3. Pencurian ringan (Pasal 364 KUHP)
Pencurian ringan adalah pencurian yang memiliki unsur-unsur dari
pencurian di dalam bentuknya yang pokok, yang karena ditambah dengan
unsur-unsur lain (yang meringankan), ancaman pidananya menjadi
diperingan. Perumusan pencurian ringan diatur dalam Pasal 364 KUHP
yang menyatakan :
”Perbuatan yang diterangkan dalam Pasal 362 dan pasal 363 ke-4,
begitupun perbuatan yang diterangkan dalam Pasal 363 ke-5, apabila
tidak dilakukan dalam sebuah rumah atau pekarangan tertutup yang ada
rumahnya, jika harga barang yang dicuri tidak lebih dari puluh lima
rupiah, dikenai, karena pencurian ringan, pidana penjara paling lama tiga
bulan atau denda paling banyak enam puluh rupiah”.
Berdasarkan rumusan pada Pasal 364 KUHP di atas, maka unsur-unsur
dalam pencurian ringan adalah :
Pencurian dalam bentuknya yang pokok (Pasal 362 KUHP);
Pencurian yang dilakukan oleh dua orang atau lebih secara bersama-sama
(Pasal 363 ayat (1) ke-4 KUHP);
Pencurian yang dilakukan dengan membongkar, merusak atau memanjat,
dengan anak kunci, perintah palsu atau seragam palsu;
Tidak dilakukan dalam sebuah rumah;
Tidak dilakukan dalam pekarangan tertutup yang ada rumahnya; dan
Apabila harga barang yang dicurinya itu tidak lebih dari dua puluh lima
rupiah.
4. Pencurian dengan kekerasan (Pasal 365 KUHP)
Jenis pencurian yang diatur dalam Pasal 365 KUHP lazim disebut dengan
istilah ”pencurian dengan kekerasan” atau populer dengan istilah ”curas”.
Ketentuan Pasal 365 KUHP selengkapnya adalah sebagai berikut :
Diancam dengan pidana penjara paling lama sembilan tahun, pencurian
yang didahului, disertai atau diikuti dengan kekerasan atau ancaman
kekerasan, terhadap orang, dengan maksud untuk mempersiapkan atau
mempermudah pencurian, atau dalam hal tertangkap tangan, untuk
memungkinkan melarikan diri sendiri atau peserta lainnya, atau untuk
tetap menguasai barang yang dicurinya.
Diancam dengan pidana penjara paling lama dua belas tahun :
ke-1 jika perbuatan dilakukan pada malam hari dalam sebuah rumah atau
pekarangan tertutup yang ada rumahnya, dijalan umum, atau dalam
kereta api atau trem yang sedang berjalan;
ke-2 jika perbuatan dilakukan oleh dua orang atau lebih dengan
bersekutu;
ke-3 jika masuknya ke tempat melakukan kejahatan, dengan merusak
atau memanjat atau dengan memakai anak kunci palsu, perintah palsu
atau pakaian seragam palsu;
ke-4 jika perbuatan mengakibatkan luka-luka berat.
Jika perbuatan mengakibatkanmati, maka dikenakan pidana penjara
paling lama lima belas tahun.
Diancam dengan pidana mati atau pidana penjara seumur hidup atau
selama waktu tertentu paling lama dua puluh tahun, jika perbuatan
mengakibatkan luka berat atau mati dan dilakukan oleh dua orang atau
lebih dengan bersekutu, jika disertai oleh salah satu hal yang diterangkan
dalam point 1 dan 3.
5. Pencurian dalam keluarga (Pasal 367 KUHP)
Pencurian sebagaimana diatur dalam ketentuan Pasal 367 KUHP ini
merupakan pencurian di kalangan keluarga.

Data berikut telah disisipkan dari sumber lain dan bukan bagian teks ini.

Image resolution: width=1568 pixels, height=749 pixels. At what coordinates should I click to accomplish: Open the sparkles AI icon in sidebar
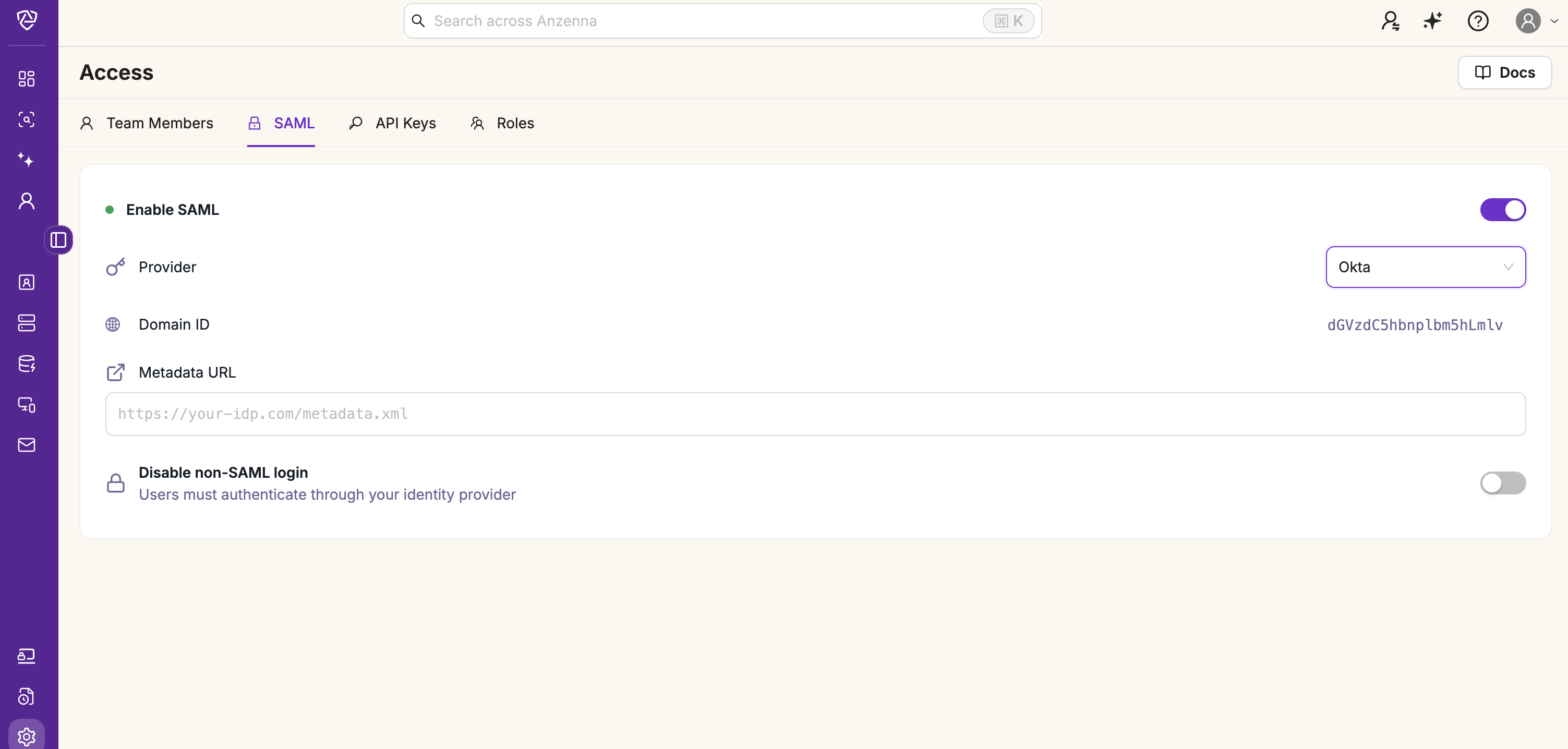coord(26,160)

Artinya baik pelaku maupun
korbannya masih dalam satu keluarga. Pencurian dalam Pasal 367 KUHP
akan terjadi apabila seorang suami atau istri melakukan (sendiri) atau
membantu (orang lain) pencurian terhadap harta benda isteri atau
suaminya.
Berdasarkan ketentuan Pasal 367 ayat (1) KUHP apabila suami isteri
tersebut masih dalam ikatan perkawinan yang utuh, tidak terpisah meja
atau tempat tidur juga tidak terpisah harta kekayannya, maka pencurian
atau membantu pencurian yang dilakukan oleh mereka mutlak tidak
dapat dilakukan penuntutan. Tetapi apabila dalam pencurian yang
dilakukan oleh suami atau isteri terhadap harta benda isteri atau suami
ada orang lain (bukan sebagai anggota keluarga) baik sebagai pelaku
maupun sebagai pembantu, maka terhadap orang ini tetap dapat
dilakukan penuntutan, sekalipun tidak ada pengaduan.